When the governor’s proclamation was made known to us and I sent out the class cancellations, I was very touched to hear from many of you that I take the teaching to an online platform. I’m so grateful what I have been sharing is resonating for you.
I didn’t for a moment consider doing it, though.
Why? Because there are already many, many highly qualified, extremely good teachers and platforms available out there. Some of those are even local, in my lineage and their only income is from teaching. Please pay them your dollars. My day job is “Essential Personnel”, I have a steady paycheck.
Because I thought, how about for a change, you take this opportunity to practice what I have already taught you. How about you take what I have taught and put in into your body and make it your own? Practice strengthening the body's (touch) sense of physical stimuli, such as pressure and vibration, as well as the sensation of position?

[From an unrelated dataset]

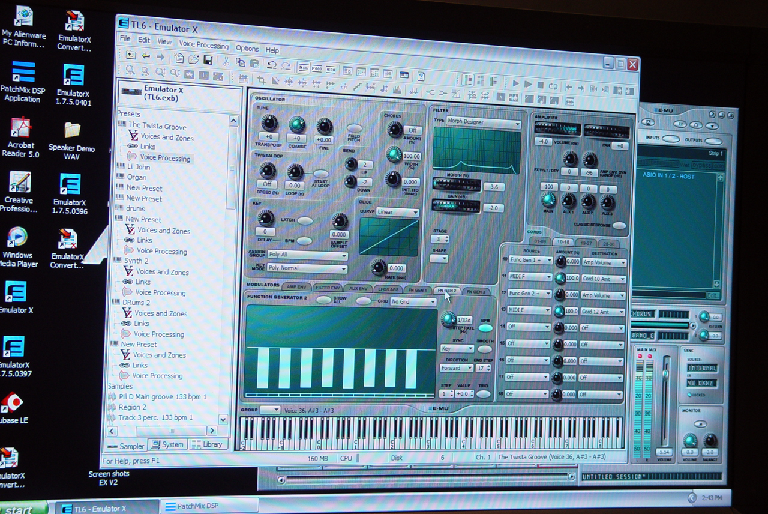
Task: Open the Glide Curve Linear dropdown
Action: click(397, 212)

(No one has ever described me as a warm, soft and fuzzy person- more like a 2 X4 swinging around.)
I did offer to email written sequences to each of you, upon request. No one took me up on the offer.

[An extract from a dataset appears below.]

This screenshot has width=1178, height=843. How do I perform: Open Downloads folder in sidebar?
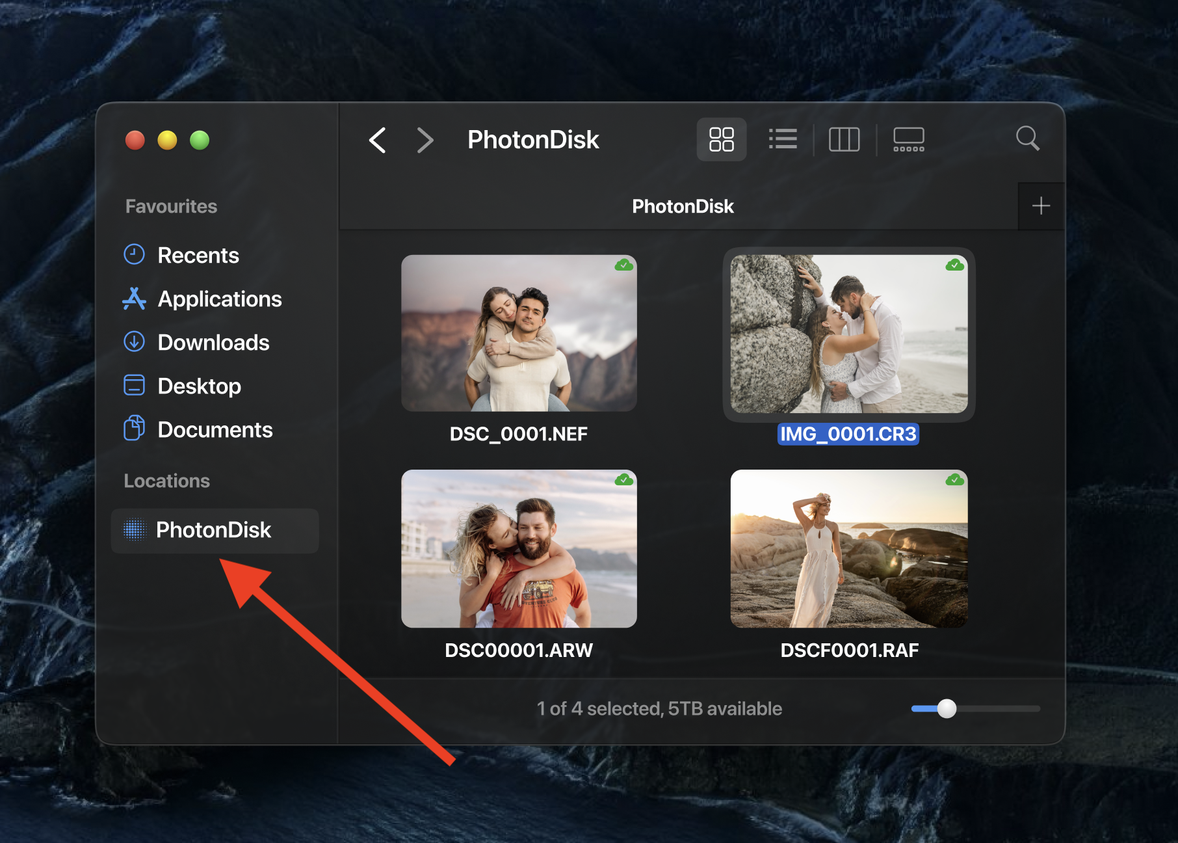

I practice yoga and do my workouts inside. Inside my body and my senses. Just me and a piece of paper with a sequence written out, I am not focused on externals: following the instructions, keeping up, the person next to me, the clock, just to name a few. I can’t rely on a person outside of me to feed me information regarding where I am in space and time. Just me and a sequence, trying to activate what I have been learning. This requires all the interoception and proprioception I have. It is all autonomy and personal responsibility. It is personal emancipation.
It’s always hard to work with translations and certainly English translations of pratyahara in yoga and indriya samvara can elicit negative connotations. Consider this- well established science tells us how screen time is addictive, how the brain is stimulated into a form of agitated craving, how we are pulled out of self- sufficiency to seek more and more stimuli. Consider how our eyes, our vision and our mind, our thoughts and emotions dominate, even drown out input from the other senses. Can you stand on one foot? Can you stand on one foot with your eyes closed? Do you have to listen to music or have the TV or radio on to drown out the thoughts in your head?

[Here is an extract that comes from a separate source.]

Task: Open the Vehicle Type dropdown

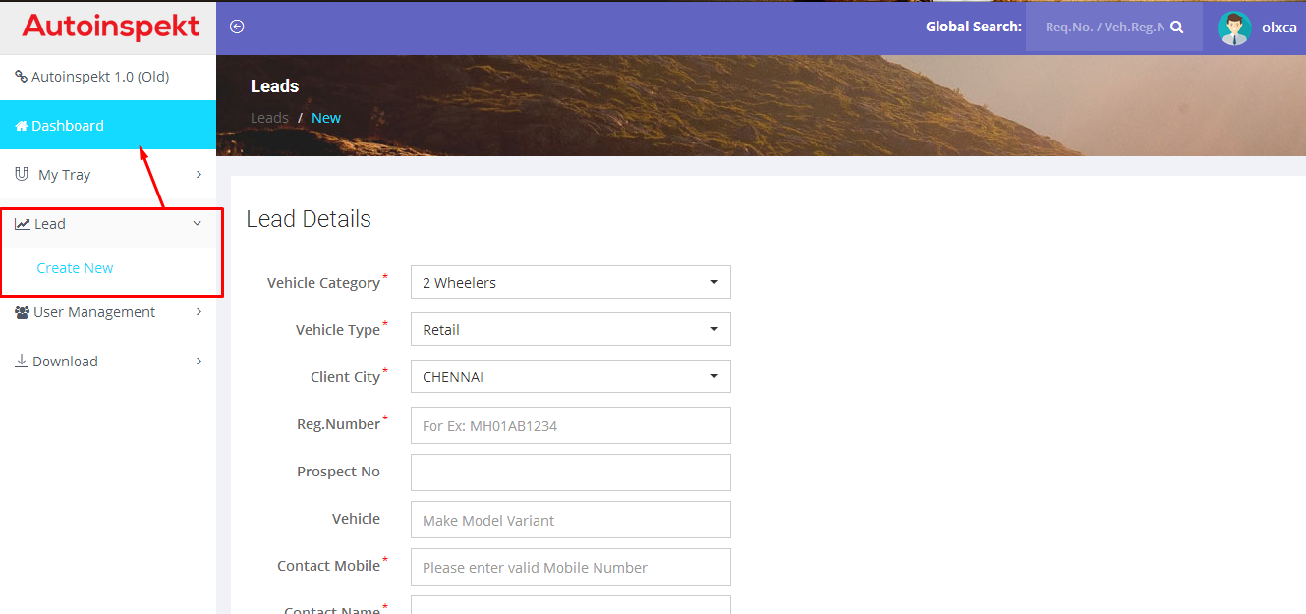Action: tap(570, 329)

“Pratyahara empowers one to stop being controlled by the external world, fetch one's attention to seek self-knowledge and experience the freedom innate in one's inner world.” https://en.wikipedia.org/wiki/Pratyahara
I love the internet and online learning maybe as much as the next. I pay for ad-free YouTube, take an online continuing ed class to learn more about how bodies work. I listen to podcasts, audio books and stream movies from the library. For about 10 years I used a high quality online yoga class service.
I hope you keep up your practice. I challenge to you this: Up Your Game and practice yoga with no screen, no other person or voice telling you what to do. Take note if it is hard to interocept- perceive conditions within the body, or do you believe you require exteroception- external stimuli acting on the body.
Yoga, and you all call what we are doing at Aspiration Community Yoga “yoga”, is a practice for quieting the domination of disturbance and agitation. Take advantage of this opportunity.